→ DIRECTIONS:
Copy verbatim everything from the line containing "Given: Click the Data" down to the line containing "coord(791,145)", with both of those lines included.
━━━━━━━━
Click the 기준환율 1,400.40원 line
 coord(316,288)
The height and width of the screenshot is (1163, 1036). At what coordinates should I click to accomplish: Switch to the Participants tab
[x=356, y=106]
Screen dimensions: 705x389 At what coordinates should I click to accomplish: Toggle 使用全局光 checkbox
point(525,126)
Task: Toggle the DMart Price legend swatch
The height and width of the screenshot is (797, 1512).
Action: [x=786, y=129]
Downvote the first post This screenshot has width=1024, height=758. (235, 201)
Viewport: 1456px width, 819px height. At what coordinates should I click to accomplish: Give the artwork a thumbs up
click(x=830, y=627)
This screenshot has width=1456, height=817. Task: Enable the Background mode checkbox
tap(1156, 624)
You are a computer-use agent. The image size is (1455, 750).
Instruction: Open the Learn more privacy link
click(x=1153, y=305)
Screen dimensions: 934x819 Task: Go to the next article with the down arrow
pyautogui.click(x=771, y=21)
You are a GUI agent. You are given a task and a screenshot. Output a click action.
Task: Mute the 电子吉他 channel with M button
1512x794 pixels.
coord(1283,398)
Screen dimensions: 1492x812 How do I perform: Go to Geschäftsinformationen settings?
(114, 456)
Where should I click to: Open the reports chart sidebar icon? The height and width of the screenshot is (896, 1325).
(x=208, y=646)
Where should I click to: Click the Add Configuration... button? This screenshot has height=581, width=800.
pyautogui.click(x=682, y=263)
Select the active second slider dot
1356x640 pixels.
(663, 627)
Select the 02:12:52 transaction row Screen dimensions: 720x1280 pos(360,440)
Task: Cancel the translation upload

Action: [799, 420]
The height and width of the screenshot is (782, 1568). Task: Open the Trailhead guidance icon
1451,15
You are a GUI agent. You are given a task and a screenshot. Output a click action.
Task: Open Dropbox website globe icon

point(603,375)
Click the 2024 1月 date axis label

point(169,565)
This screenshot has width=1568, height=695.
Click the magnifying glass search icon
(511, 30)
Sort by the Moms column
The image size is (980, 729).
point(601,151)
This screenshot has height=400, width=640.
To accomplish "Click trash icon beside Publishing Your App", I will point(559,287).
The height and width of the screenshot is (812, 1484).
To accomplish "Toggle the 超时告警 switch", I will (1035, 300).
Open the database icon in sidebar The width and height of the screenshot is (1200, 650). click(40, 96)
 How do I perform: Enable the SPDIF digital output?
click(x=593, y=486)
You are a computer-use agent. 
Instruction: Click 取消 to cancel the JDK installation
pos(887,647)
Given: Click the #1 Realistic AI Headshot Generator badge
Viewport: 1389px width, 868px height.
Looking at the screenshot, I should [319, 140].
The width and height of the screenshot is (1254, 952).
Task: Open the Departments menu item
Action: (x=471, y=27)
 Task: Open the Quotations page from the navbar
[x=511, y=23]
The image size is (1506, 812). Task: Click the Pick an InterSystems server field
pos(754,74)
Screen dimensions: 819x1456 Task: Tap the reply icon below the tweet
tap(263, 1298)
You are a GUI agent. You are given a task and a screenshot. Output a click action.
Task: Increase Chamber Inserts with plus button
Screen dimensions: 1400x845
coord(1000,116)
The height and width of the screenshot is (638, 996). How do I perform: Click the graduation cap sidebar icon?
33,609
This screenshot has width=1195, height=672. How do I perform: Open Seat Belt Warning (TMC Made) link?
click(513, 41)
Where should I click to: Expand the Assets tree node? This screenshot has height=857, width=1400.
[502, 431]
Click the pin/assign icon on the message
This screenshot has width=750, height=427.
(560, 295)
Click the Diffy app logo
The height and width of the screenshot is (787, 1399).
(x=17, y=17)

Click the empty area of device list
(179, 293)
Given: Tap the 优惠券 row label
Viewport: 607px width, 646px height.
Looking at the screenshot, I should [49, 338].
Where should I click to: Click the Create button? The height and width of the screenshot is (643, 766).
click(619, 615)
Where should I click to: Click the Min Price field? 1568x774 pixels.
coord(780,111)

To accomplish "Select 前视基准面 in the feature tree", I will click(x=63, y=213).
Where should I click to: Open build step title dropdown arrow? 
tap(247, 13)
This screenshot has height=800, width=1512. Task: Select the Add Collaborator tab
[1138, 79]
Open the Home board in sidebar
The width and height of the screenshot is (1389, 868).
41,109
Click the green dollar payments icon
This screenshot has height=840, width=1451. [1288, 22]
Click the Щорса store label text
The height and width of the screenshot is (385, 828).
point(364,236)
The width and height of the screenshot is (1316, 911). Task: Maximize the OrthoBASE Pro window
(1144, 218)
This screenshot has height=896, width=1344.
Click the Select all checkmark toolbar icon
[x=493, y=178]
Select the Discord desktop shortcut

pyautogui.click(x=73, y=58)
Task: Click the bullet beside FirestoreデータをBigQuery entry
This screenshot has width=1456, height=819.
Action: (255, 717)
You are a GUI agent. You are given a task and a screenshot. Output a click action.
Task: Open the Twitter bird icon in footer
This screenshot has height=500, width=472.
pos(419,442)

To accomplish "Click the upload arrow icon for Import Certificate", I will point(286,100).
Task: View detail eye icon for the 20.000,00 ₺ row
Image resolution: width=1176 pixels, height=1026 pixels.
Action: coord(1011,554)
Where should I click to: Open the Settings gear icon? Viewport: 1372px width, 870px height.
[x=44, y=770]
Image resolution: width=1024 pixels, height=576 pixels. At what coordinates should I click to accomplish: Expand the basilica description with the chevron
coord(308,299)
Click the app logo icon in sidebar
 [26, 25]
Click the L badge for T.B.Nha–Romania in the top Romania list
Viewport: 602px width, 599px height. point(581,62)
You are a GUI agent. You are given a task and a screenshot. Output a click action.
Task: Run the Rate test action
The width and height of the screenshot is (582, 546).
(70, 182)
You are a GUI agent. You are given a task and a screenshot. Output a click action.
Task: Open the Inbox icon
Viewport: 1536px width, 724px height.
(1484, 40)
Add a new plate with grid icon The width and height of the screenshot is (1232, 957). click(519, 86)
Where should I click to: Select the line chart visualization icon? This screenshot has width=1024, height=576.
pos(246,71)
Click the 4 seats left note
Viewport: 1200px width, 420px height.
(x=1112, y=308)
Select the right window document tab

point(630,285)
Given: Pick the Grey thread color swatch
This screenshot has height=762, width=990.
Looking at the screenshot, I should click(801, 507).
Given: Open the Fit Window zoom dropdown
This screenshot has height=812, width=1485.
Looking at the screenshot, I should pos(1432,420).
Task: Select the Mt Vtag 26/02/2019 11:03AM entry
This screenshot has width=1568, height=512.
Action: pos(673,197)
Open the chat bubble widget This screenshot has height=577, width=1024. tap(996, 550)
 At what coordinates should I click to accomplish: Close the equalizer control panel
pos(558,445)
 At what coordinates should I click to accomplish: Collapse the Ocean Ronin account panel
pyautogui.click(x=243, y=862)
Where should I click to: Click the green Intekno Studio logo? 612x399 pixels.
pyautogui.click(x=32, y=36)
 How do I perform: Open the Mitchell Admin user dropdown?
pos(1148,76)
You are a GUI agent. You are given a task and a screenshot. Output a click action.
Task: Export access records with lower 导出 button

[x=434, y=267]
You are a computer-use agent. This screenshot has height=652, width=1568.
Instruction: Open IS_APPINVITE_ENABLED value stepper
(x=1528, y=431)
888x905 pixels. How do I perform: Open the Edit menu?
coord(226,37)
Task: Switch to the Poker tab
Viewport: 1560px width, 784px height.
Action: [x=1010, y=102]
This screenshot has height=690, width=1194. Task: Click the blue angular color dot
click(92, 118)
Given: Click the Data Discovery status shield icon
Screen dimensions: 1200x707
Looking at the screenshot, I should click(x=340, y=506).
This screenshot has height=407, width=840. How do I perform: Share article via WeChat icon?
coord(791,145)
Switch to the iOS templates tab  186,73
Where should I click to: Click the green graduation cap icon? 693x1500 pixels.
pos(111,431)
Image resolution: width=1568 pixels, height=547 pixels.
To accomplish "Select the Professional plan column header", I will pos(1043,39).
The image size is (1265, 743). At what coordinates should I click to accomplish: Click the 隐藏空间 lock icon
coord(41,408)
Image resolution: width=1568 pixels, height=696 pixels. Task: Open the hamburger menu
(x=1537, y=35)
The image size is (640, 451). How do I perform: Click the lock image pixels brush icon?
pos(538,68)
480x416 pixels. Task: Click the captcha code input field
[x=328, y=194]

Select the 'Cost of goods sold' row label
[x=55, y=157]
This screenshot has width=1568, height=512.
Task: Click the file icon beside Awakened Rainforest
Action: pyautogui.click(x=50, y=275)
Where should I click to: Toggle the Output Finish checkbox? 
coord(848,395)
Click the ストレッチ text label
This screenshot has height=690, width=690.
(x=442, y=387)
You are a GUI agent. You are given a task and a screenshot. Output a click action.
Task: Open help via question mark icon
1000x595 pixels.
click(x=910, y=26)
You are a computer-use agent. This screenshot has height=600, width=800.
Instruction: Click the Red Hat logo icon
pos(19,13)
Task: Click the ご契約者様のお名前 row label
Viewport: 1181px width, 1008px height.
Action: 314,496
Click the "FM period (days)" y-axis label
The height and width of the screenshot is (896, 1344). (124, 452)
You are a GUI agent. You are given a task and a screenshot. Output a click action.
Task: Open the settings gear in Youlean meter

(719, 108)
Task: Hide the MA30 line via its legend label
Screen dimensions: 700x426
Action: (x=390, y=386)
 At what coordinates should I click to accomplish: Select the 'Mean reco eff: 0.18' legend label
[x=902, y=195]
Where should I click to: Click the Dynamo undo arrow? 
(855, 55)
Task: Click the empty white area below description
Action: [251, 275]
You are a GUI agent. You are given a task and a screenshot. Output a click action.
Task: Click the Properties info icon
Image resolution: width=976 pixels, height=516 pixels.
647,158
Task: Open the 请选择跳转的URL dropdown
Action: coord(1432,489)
━━━━━━━━
→ THE ANSWER:
Given: Click the Data Discovery status shield icon
Screen dimensions: 1200x707
Looking at the screenshot, I should click(x=340, y=506).
This screenshot has height=407, width=840. How do I perform: Share article via WeChat icon?
coord(791,145)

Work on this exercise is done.